= Groupie =

Fan who follows a particular celebrity while on tour

A groupie is a fan of a particular musical group who follows the band around while they are on tour or who attends as many of their public appearances as possible, with the hope of meeting them. The term is used mostly describing young women, and sometimes men, who follow these individuals aiming to gain fame of their own, or help with behind-the-scenes work, or to initiate a relationship of some kind, intimate or otherwise. The term is also used to describe similarly enthusiastic fans of athletes, writers, and other public figures.

==Origin in music==
The word groupie originated around 1965 to describe teen-aged girls or young women who began following a particular group or band of musicians on a regular basis. The phenomenon was much older; Mary McCarthy had earlier described it in her novel The Company She Keeps (1942). Some sources have attributed the coining of the word to The Rolling Stones bassist Bill Wyman during the group's 1965 Australian tour; but Wyman said he and his bandmates used other "code words" for women on tour. Possibly the earliest song to refer to groupies was "Motherly Love" by The Mothers of Invention, recorded on March 9th, 1966.

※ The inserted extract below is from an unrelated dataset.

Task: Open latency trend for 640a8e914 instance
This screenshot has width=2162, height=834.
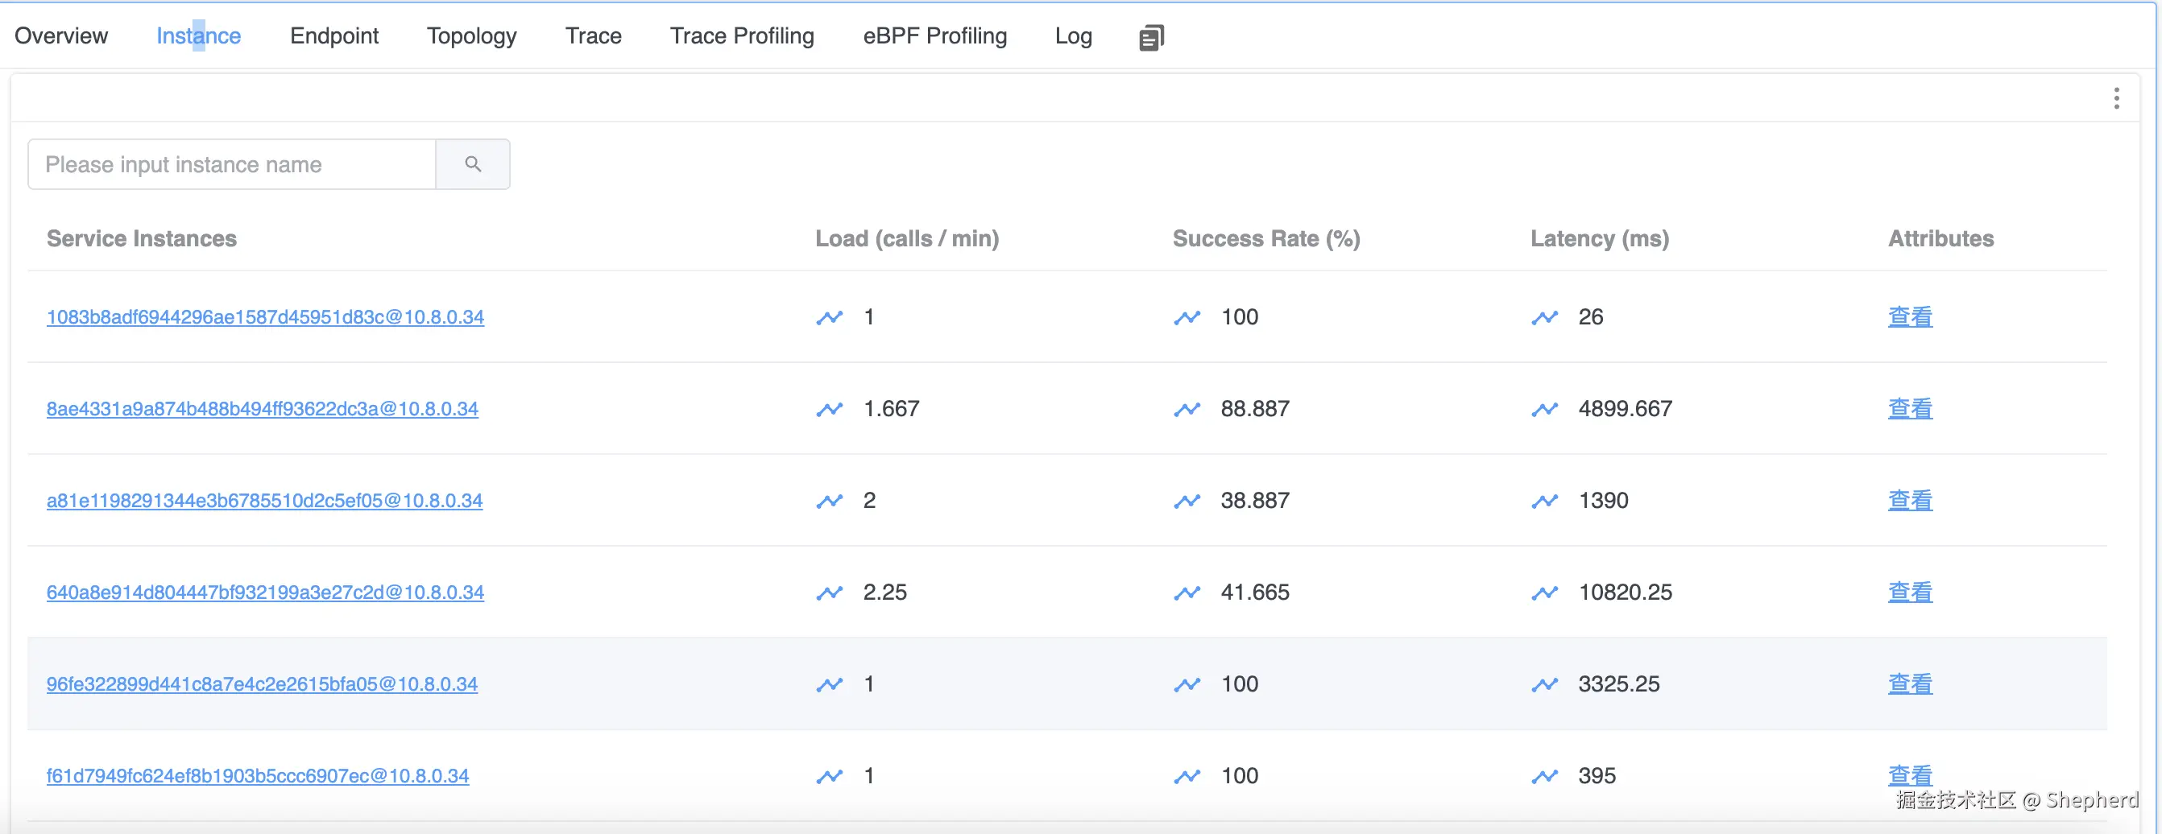Action: (1544, 593)
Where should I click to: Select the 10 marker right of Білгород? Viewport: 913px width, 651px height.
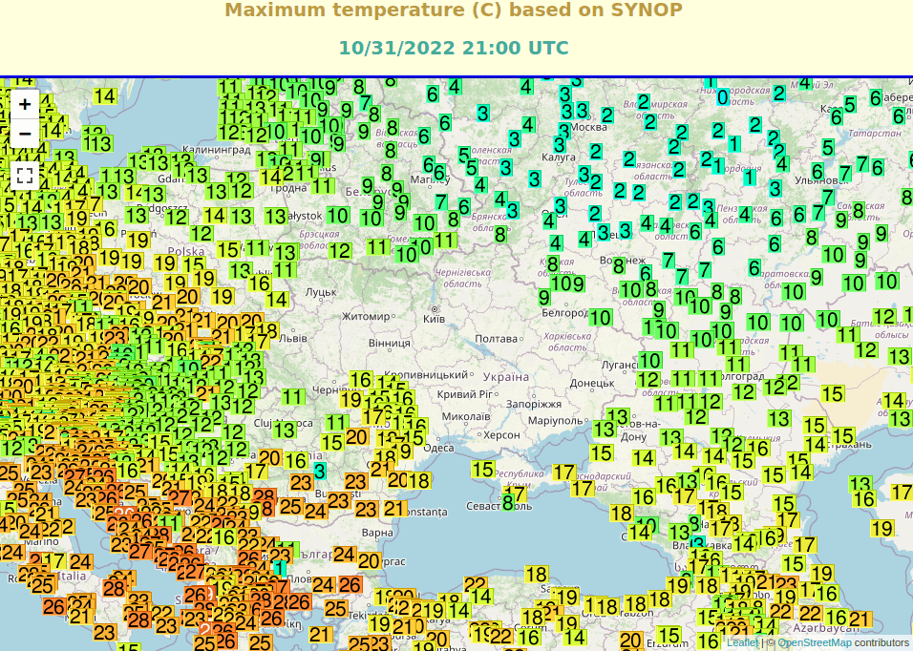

A prominent explanation of the groupie concept came from Rolling Stone magazine, which published an issue devoted to the topic, Groupies: The Girls of Rock (February 1969), which emphasized the sexual behavior of rock musicians and groupies. Time magazine published an article, "Manners And Morals: The Groupies", later that month. Also that year, journalists Jenny Fabian and Johnny Byrne released a largely autobiographical novel called Groupie (1969). The following year, a documentary film titled Groupies (1970) was released.

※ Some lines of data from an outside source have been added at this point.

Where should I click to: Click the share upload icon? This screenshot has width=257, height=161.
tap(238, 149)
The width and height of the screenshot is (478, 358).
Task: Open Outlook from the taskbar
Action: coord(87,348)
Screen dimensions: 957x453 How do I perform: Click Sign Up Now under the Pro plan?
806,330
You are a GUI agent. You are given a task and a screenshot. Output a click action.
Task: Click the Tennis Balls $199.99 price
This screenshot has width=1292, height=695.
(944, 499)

Female groupies in particular have a long-standing reputation of being available to celebrities, pop stars, rock stars, and other public figures. Led Zeppelin singer Robert Plant is quoted as distinguishing between fans who wanted brief sexual encounters, and "groupies" who traveled with musicians for extended periods of time, acting as a surrogate girlfriend, and often taking care of the musician's wardrobe and social life. Women who adopt this role are sometimes referred to as "road wives". Cynthia Plaster Caster, Cleo Odzer, Barbara Cope (The Butter Queen) and The GTOs (Girls Together Outrageously), with Pamela Des Barres, in particular, as de facto spokeswoman, are probably the best-known groupies of this type.

A characteristic that may classify one as a groupie is a reputation for promiscuity. Connie Hamzy, also known as "Sweet Connie", a prominent groupie in the 1960s, argues in favor of the groupie movement and defends her chosen lifestyle by saying, "Look, we're not hookers, we loved the glamour". However, her openness regarding her sexual endeavors with various rock stars is exactly what has enhanced the negative connotations surrounding her type. For example, she stated in the Los Angeles Times article "Pop & Hiss" (December 15, 2010): "Hamzy, unlike the other groupies, was never looking to build relationships. She was after sex, and she unabashedly shared intimate moments with virtually every rock star—even their roadies—who came through Arkansas." However, some groupies also downplayed the sexual connotations of the term. Speaking about the "groupie" label, former baby groupie Lori Mattix stated, "I feel like it's been degraded somewhere along the way, and it was never meant to be negative. Groupies in the old days were girlfriends of the band. They were classy and sophisticated, but now you hear the word groupie and you think of hookers and strippers."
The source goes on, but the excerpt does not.